Les Français font confiance à … Les Français sont inquiets, sages, égoïstes ou généreux… La pire formulation étant « Le Français est attaché à … ». Chaque sondage est décrit et commenté en ces termes.

Les statistiques sont basées sur la théorie mathématique des probabilités. Il s’agit d’une démarche scientifique. Mais leur interprétation donne lieu à des abus de langage, et à de véritables mensonges scientifiques.

Tout le monde comprend que si on rencontre deux imbéciles dans une communauté, cela ne prouve pas qu’il y en ait plus qu’ailleurs dans cette communauté. Mais tout le monde admet que si une forte proportion de gens de cette communauté croient que la terre est plate, on considère que tous sont des crétins.

L’abus de langage consiste donc en premier lieu dans la généralisation des résultats, en appliquant une majorité de valeurs mesurées à l’ensemble de la population concernée. Mais quand la proportion de l’échantillonnage est élevée, les statisticiens eux mêmes n’hésitent pas à simplifier leurs résultats. Or si « l’écrasante majorité » des individus de l’échantillonnage avaient la meme réponse, cela ne signifierait pas que tous les individus de cette population auraient cette même réponse. Cela signifierait que la probabilité d’une réponse différente est extrêmement faible.

Mais un chiffre extrèmement petit peut avoir un poids évolutif immense : c’est le principe du taux de mutation des êtres vivants.
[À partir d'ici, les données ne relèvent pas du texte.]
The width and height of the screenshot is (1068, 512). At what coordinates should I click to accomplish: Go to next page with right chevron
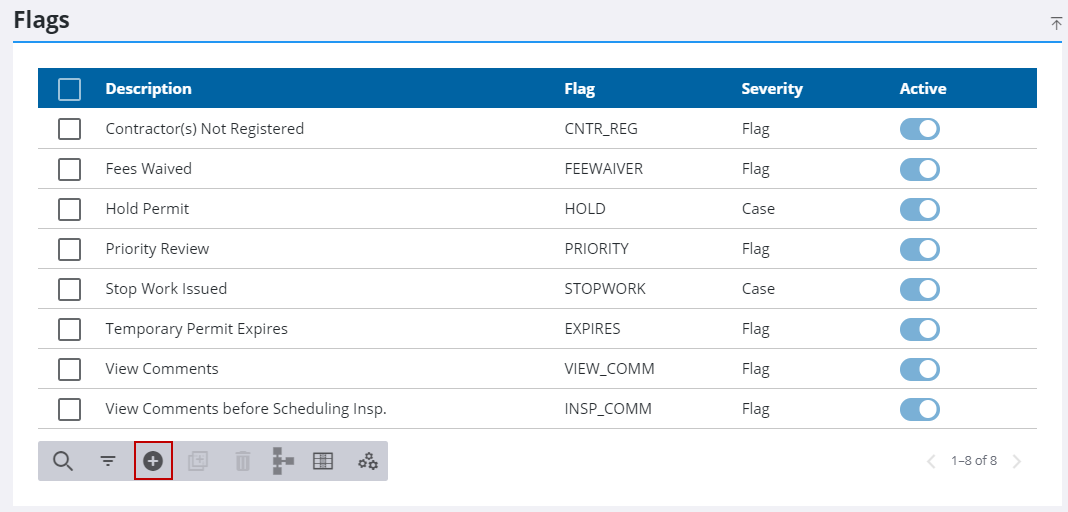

Celui ci serait compris entre un sur dix mille et un sur cent millions, mais ce sont bien les mutations qui ont fait évoluer les espèces, aujourd’hui innombrables.
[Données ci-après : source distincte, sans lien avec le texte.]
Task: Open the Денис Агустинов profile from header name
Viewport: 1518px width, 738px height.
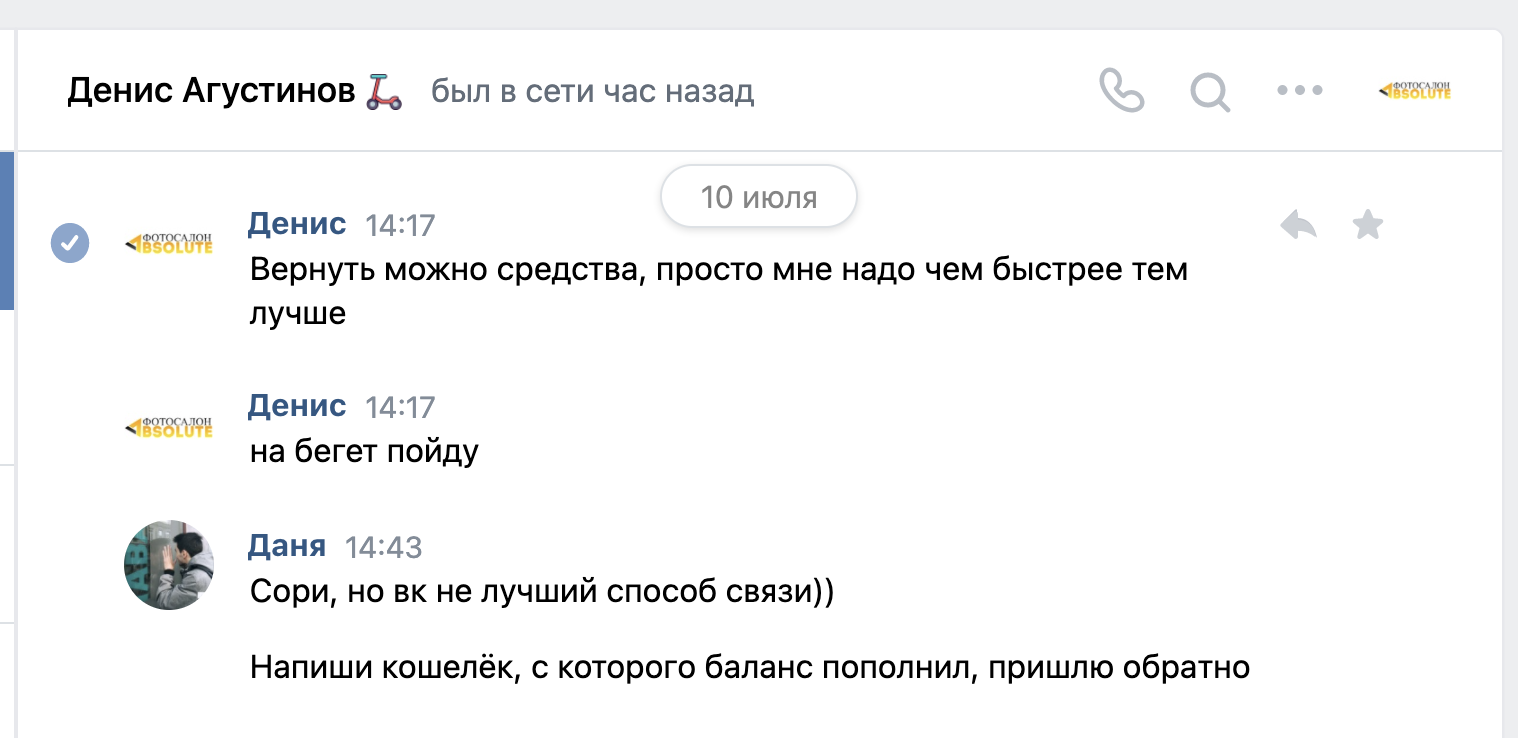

Bien sûr, la plus triste conséquence des généralisation statistiques n’est pas l’erreur de prédiction, mais le mépris, la discrimination qu’elles engendrent pour les populations décrites.
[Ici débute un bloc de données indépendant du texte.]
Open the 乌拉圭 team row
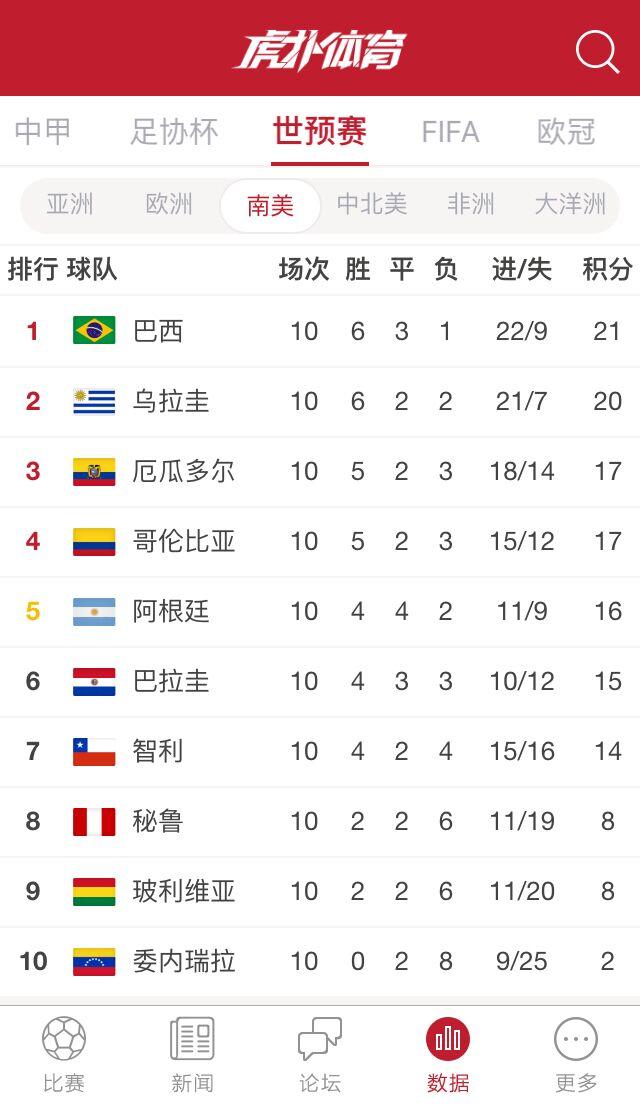This screenshot has width=640, height=1104. (x=320, y=401)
Enfin ces considérations seraient valables si les sondeurs étaient des gens honnêtes et de bonne foi, entraîné par la réthorique à des abus de langage et une déformation des faits. Mais les sondages et les statistiques, ainsi que la formulation non scientifique des résultats, sont souvent utilisées avec des arrières pensées de manipulation de l’opinion.

Les études scientifiques sont basées sur des hypothèses, parfois contradictoires, qu’il faut vérifier grâce à des mesures. Une étude digne de ce nom doit être critique avant tout sur ses propres hypothèses, pas seulement sur ses résultats. Quand on compare avec les sondages d’opinions, les sondés ont le choix entre des formulations trop simples, maladroites ou ambigües, qui bien souvent ne correspondent pas à la pensée de la personne sondée. La formulation des questions permet déjà de manipuler les résultats. Ensuite, une majorité relative de réponses convergentes permet d’énoncer une « tendance profonde de l’opinion ».

Les sondages sont un des outils de la démocratie les plus utilisés par ceux qui veulent amoindrir la liberté individuelle et augmenter le mépris et la haine. Méfions nous en, et quand nous utilisons les statistiques, n’exprimons que les faits précis, pas des généralisations abusives, avec des types sociologiques, dont forcément un groupe sera celui à abattre, à punir ou à détrousser.